The vast northern department of Petén occupies about a third of Guatemala but contains just over three percent of its population. Both the birthplace and heartland of the ancient Maya civilization, the region is peppered with hundreds of sites, and exploring the temples and palaces is an unforgettable experience. The ruins are surrounded by a huge expanse of tropical rainforest, swamps and savannah, with ancient ceiba and mahogany trees that tower above the forest floor. Petén is also extraordinarily rich in wildlife: some 285 bird species have been sighted at Tikal alone, including hummingbirds, toucans, hawks and wild turkeys. Among the mammals are lumbering tapir, ocelots, jaguars and monkeys, plus thousands of species of plants, reptiles, insects and butterflies.

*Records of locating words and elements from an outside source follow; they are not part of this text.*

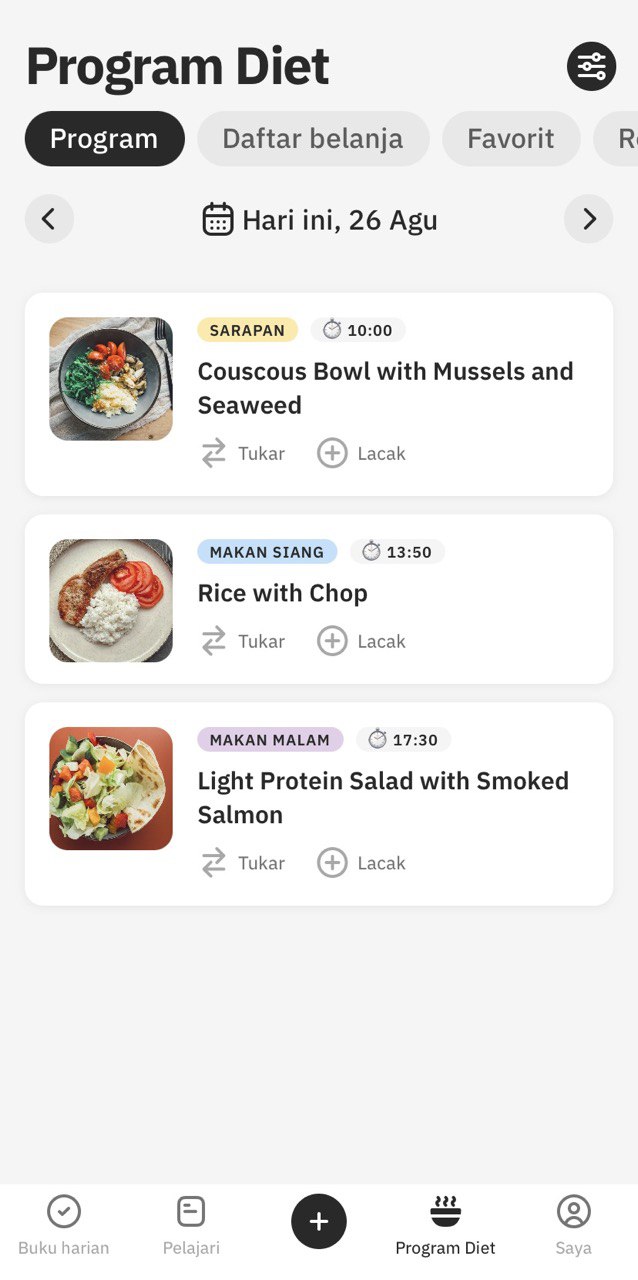Image resolution: width=638 pixels, height=1280 pixels.
Task: Go to next day with right chevron
Action: pos(589,219)
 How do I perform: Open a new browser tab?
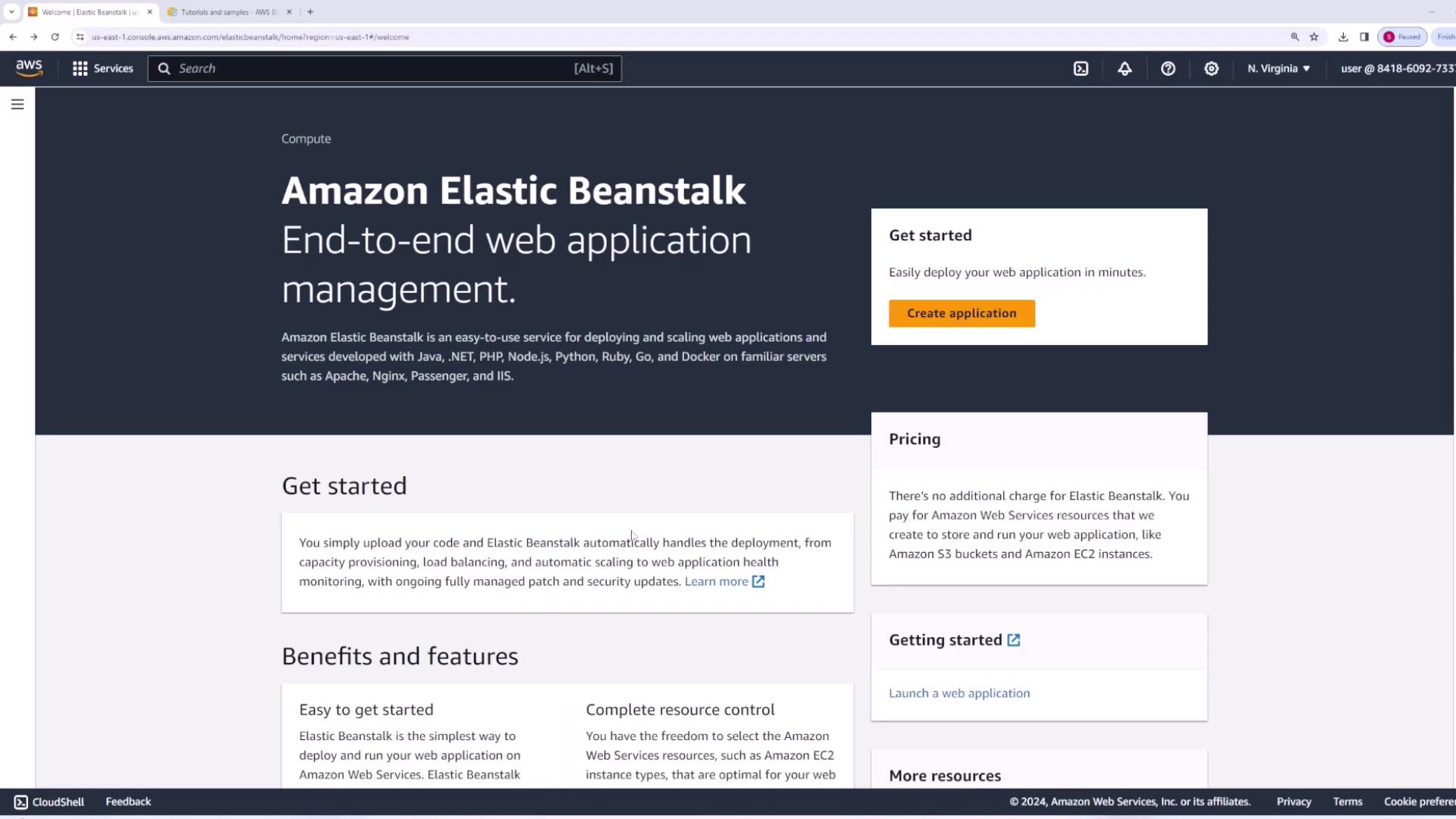click(x=310, y=12)
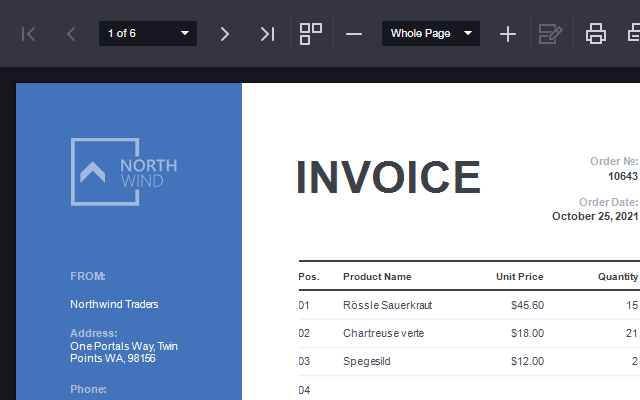Click the Northwind Traders sender name
The image size is (640, 400).
(x=114, y=304)
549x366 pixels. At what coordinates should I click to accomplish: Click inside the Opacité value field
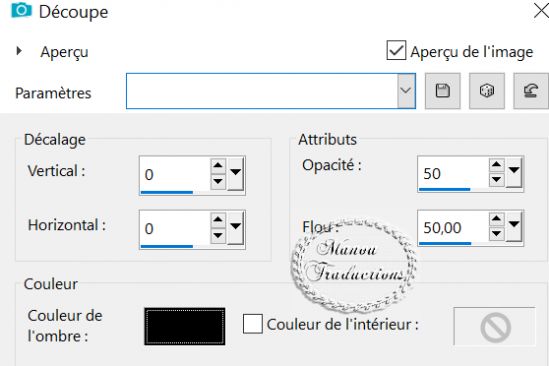[453, 174]
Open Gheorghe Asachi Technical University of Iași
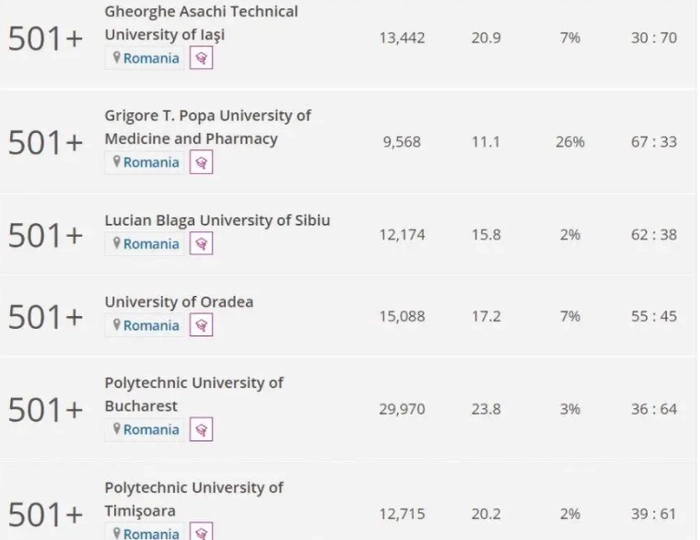The height and width of the screenshot is (540, 700). tap(201, 23)
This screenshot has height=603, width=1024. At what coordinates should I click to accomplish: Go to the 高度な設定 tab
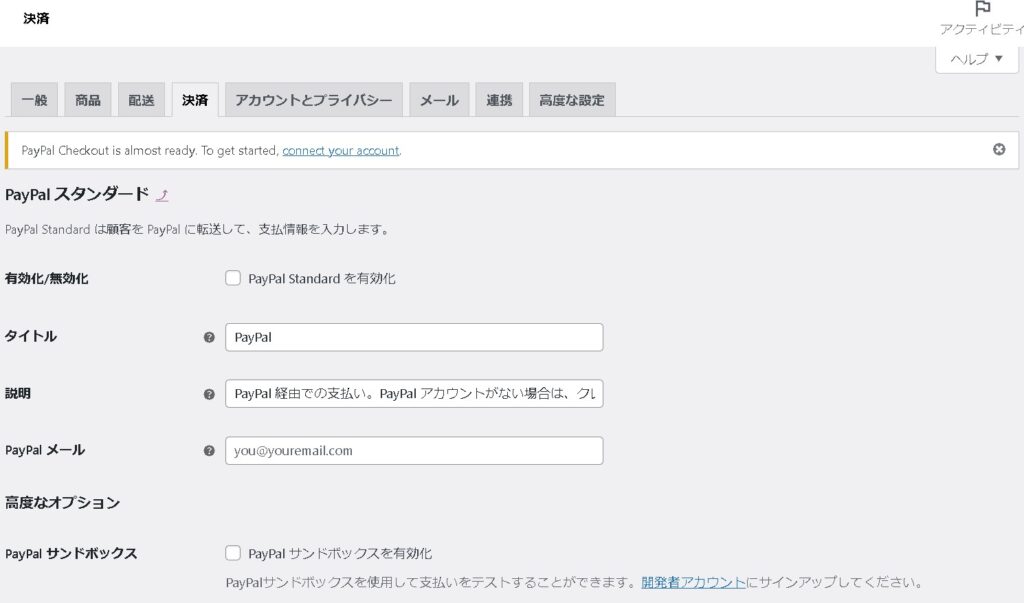point(571,100)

In the past few decades however, swathes of this uniquely biodiverse environment have been ravaged. Waves of settlers have cleared enormous tracts of jungle, while oil companies and commercial loggers have cut roads deep into the forest. The population of Petén, just fifteen thousand in 1950, is today estimated to be around five hundred thousand, a number that puts enormous pressure on the remaining forest. Despite forty percent of Petén being officially protected as the Reserva de la Biósfera Maya (Maya Biosphere Reserve), regulations are widely ignored and ecological activists are subject to routine threats.

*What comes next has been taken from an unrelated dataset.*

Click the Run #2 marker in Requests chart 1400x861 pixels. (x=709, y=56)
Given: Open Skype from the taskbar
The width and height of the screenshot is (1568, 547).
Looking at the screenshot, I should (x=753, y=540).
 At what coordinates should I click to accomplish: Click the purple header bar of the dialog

The hub of the department is Lago de Petén Itzá, home to the delightful lakeside settlement of Flores, which makes a perfect base. An hour or so away are the astonishing ruins of Tikal, Petén’s prime attraction, located superbly in a rainforest reserve: no trip to Guatemala would be complete without a visit. Other imposing sites include fascinating, accessible Yaxhá, while the ruined cities of the Lago de Petexbatún region, particularly Aguateca, are spectacular. In terms of scale and historical importance, a trip to the jungle-buried monumental remains of El Mirador, a 2500-year old city of superpower status, offers a once-in-a-lifetime experience – if you’ve the time and energy for the trek to get there that is.

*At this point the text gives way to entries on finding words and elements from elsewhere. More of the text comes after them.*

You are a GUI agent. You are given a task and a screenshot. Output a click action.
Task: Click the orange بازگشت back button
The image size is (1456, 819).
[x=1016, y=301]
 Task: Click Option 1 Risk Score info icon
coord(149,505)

For almost two thousand years from 1000 BC onwards, Maya culture reached astounding architectural, scientific and artistic achievements. Petén was at the heart of this magnificent culture: great cities rose out of the forest, surrounded by huge areas of raised, irrigated fields and connected by a vast network of causeways. But climatic changes provoked the fall of the Preclassic Maya in northern Petén about AD 150, and, incredibly, history repeated itself seven centuries later when high population densities and a prolonged drought provoked the collapse of the Classic Maya. At the close of the tenth century, the great cities of Petén were abandoned, after which some Maya moved north to Yucatán, where their civilization flourished until the twelfth century.